#### Data provided ####

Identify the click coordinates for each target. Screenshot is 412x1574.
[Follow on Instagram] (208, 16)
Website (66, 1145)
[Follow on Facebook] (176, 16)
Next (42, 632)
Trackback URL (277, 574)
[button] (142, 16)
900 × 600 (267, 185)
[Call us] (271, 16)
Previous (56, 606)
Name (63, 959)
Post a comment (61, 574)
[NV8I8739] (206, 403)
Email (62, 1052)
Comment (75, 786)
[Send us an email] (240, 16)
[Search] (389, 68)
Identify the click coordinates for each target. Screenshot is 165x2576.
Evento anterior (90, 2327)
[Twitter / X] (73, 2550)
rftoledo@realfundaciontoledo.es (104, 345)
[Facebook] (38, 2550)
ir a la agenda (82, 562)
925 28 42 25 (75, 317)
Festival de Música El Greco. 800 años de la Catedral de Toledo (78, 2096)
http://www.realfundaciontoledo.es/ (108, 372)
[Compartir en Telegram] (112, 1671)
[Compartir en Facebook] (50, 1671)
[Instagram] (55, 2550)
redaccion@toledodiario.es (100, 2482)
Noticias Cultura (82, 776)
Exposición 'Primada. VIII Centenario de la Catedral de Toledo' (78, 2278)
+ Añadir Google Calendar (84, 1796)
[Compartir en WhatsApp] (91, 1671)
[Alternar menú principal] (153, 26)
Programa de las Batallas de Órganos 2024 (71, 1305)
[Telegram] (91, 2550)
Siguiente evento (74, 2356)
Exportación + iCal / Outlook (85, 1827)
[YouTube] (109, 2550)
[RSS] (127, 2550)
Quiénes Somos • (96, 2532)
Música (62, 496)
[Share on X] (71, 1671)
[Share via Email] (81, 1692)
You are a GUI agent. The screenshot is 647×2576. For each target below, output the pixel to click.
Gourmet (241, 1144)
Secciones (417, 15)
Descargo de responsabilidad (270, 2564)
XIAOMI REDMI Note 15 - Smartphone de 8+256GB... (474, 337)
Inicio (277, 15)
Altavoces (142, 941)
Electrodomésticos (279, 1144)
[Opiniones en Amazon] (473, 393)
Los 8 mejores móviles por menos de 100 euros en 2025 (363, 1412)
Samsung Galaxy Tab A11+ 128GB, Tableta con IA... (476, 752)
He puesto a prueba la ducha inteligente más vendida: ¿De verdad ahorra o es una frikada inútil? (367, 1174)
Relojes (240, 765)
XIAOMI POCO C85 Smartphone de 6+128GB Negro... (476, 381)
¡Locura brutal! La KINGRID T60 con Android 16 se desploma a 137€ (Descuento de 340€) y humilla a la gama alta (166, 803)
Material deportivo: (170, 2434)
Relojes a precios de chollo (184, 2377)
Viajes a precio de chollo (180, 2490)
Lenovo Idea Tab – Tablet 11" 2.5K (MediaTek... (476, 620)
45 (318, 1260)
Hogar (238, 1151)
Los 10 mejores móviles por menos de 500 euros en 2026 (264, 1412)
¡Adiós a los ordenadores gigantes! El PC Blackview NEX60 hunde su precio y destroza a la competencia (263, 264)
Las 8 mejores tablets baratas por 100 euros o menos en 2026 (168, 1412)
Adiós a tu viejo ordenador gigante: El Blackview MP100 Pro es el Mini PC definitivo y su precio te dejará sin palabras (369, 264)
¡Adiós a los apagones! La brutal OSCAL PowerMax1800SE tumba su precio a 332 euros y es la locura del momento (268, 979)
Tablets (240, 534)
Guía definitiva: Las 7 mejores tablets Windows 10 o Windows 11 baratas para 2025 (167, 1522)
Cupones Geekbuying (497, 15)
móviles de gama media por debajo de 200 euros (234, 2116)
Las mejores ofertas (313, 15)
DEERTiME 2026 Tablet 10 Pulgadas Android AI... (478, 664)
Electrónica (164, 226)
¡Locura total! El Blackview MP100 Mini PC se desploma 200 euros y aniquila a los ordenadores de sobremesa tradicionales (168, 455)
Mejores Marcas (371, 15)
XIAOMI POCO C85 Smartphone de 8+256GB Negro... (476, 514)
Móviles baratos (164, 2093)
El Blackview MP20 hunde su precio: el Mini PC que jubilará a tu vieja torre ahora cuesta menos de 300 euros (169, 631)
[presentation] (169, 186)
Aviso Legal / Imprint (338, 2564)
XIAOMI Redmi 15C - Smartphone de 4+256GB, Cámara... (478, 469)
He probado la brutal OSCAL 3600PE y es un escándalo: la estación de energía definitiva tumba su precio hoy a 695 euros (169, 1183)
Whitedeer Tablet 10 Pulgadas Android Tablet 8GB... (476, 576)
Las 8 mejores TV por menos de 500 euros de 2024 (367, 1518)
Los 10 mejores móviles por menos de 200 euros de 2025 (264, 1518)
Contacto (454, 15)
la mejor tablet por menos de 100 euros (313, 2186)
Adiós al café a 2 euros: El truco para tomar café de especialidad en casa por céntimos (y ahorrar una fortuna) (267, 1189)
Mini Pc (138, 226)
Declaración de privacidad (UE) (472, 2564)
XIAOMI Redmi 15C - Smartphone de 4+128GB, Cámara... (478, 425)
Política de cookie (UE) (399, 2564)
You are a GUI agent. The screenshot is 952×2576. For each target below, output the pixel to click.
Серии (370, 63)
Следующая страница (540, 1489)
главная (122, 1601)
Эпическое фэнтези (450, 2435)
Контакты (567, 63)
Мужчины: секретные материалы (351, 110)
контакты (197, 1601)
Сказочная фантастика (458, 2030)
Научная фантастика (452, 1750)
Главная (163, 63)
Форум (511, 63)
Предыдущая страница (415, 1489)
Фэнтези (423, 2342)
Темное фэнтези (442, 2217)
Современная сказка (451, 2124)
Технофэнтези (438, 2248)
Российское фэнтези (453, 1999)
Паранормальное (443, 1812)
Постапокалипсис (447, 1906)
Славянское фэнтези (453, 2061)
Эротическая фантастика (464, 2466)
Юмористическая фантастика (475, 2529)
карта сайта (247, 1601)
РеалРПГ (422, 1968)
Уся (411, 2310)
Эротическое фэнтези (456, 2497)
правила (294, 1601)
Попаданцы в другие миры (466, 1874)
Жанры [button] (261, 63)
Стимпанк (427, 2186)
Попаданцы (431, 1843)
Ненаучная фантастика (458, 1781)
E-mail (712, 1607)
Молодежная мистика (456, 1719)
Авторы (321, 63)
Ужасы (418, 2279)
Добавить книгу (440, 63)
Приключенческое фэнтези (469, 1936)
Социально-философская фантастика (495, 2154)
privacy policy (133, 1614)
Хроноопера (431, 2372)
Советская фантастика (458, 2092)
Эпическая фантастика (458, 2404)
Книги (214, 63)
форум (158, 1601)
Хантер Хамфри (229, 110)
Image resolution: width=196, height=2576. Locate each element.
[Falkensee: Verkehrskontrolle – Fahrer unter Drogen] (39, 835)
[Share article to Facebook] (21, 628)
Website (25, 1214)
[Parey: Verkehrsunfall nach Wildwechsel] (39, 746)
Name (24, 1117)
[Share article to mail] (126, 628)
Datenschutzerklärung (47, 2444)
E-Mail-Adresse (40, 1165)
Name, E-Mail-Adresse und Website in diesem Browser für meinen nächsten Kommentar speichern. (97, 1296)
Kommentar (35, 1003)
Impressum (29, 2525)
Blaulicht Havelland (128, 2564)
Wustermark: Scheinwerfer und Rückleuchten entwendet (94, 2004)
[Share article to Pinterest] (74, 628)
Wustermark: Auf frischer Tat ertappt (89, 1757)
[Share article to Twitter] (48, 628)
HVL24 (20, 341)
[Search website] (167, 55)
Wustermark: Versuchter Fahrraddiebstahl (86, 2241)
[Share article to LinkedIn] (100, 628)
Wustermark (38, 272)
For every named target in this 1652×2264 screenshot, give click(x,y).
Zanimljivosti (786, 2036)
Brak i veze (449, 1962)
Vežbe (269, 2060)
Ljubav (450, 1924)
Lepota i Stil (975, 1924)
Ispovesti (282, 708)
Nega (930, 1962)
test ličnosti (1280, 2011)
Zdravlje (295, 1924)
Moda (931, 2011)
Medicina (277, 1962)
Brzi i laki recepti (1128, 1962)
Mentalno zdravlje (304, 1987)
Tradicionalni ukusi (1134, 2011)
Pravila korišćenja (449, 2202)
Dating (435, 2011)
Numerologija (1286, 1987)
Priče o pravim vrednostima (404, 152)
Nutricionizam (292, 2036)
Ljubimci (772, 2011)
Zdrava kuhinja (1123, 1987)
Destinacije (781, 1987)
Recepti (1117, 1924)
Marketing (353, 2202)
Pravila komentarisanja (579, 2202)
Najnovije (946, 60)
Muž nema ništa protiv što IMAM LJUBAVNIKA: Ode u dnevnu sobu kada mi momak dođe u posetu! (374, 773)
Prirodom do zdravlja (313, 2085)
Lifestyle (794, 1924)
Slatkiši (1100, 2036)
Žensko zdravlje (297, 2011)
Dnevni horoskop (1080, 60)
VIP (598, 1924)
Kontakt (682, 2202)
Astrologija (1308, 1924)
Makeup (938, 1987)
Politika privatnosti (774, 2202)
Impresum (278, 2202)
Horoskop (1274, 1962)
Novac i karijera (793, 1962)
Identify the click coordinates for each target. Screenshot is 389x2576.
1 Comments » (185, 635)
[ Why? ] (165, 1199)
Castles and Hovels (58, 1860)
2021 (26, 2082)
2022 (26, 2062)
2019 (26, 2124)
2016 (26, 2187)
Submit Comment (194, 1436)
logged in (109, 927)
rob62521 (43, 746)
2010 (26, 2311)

####

Assignment:
Within the data above, the lines from the one with "[Search website] (167, 55)" to the one with "Zdrava kuhinja (1123, 1987)" must be repeated exactly; no other line belongs in the answer.

Answer space:
[Search website] (167, 55)
Wustermark: Versuchter Fahrraddiebstahl (86, 2241)
[Share article to LinkedIn] (100, 628)
Wustermark (38, 272)
For every named target in this 1652×2264 screenshot, give click(x,y).
Zanimljivosti (786, 2036)
Brak i veze (449, 1962)
Vežbe (269, 2060)
Ljubav (450, 1924)
Lepota i Stil (975, 1924)
Ispovesti (282, 708)
Nega (930, 1962)
test ličnosti (1280, 2011)
Zdravlje (295, 1924)
Moda (931, 2011)
Medicina (277, 1962)
Brzi i laki recepti (1128, 1962)
Mentalno zdravlje (304, 1987)
Tradicionalni ukusi (1134, 2011)
Pravila korišćenja (449, 2202)
Dating (435, 2011)
Numerologija (1286, 1987)
Priče o pravim vrednostima (404, 152)
Nutricionizam (292, 2036)
Ljubimci (772, 2011)
Zdrava kuhinja (1123, 1987)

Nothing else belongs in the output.